O jogo não foi nada de maravilhoso, mas quebrou o galho. Ganha uma nota 5.5 e passa de ano sem conselho de classe

O milagre aconteceu por causa de uma parceria com a Confederação Brasileira de Rugby, que bancou a iluminação para que o local pudesse receber partidas da modalidade sem as costumeiras restrições de horário. O sistema foi inaugurado em março. Como durante o segundo tempo o céu foi ficando cada vez mais escuro, nos 20 minutos finais os refletores foram ligados.

Confesso que foi emocionante ver tudo iluminado no Alayon. Apenas o decano Milton Haddad havia vivido a mesma experiência em duas oportunidades, ambas em jogos do Nacional na segundona paulista, uma delas contra o Taubaté, pelos idos de 1985 ou 1986. Achei que nunca teria essa chance, juro mesmo. Apesar do estado lamentável do time profissional, foi uma felicidade muito grande estar ali.





Detalhes do sistema de iluminação do Nicolau Alayon, algo que achei que nunca escreveria no Jogos Perdidos

Voltando ao jogo, ele chegou ao final com o triunfo local pela contagem mínima. O Nacional chegou aos 10 pontos e está na segunda colocação do Grupo 9, atrás apenas do Centro Olímpico, que tem 11. Depois vêm o DS Sports, com nove, o Terceiro Milênio, com sete, e o lanterna Colorado, com três. Faltam duas rodadas para o término da primeira fase.

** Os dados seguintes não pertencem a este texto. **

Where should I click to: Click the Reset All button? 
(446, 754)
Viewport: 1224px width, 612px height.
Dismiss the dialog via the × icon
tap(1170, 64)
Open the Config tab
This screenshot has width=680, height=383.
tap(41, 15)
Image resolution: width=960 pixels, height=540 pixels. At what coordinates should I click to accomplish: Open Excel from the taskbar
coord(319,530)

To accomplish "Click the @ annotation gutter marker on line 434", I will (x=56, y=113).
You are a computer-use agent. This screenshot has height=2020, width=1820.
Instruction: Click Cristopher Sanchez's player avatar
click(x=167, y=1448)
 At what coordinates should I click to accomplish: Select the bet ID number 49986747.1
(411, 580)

Tinha planos de retornar ao Alayon no sábado cedo, mas desisti da missão. Deixei a programação fechada para uma rodada dupla, começando por uma decisão na Série D do Brasileiro, com direito à estreia de um time novo na Lista. Uma pedra que tirei do sapato depois de 26 anos.

Até lá!

Ficha Técnica: Nacional 1-0 Terceiro Milênio

Local: Estádio Nicolau Alayon (São Paulo); Árbitro: Bruno Jankauskas Lima; Público e Renda: Portões abertos; Cartões amarelos: Ruan, Wallacy, João Marcos, João Guilherme e Mateus; Gol: Luís Henrique 9 do 1º.
Nacional: Guilherme; Jhuan, Medeiros, Felipe e Yago; Wallacy, Pedro César, Pedro (Júlio) (Gui França) e Willian (João Marcos); Luís Henrique (Nicolas) e Ruan. Técnico: Édson Wanderley.
Terceiro Milênio: Levy; Luiz Felipe, Brenno, Rafa Paulista e João Guilherme (Thiago); Pedrão, Gustavo (Rafael Venâncio), Negueba e Mateus; Bryan (Lucas) e Ítalo. Técnico: Cléber Ferreira.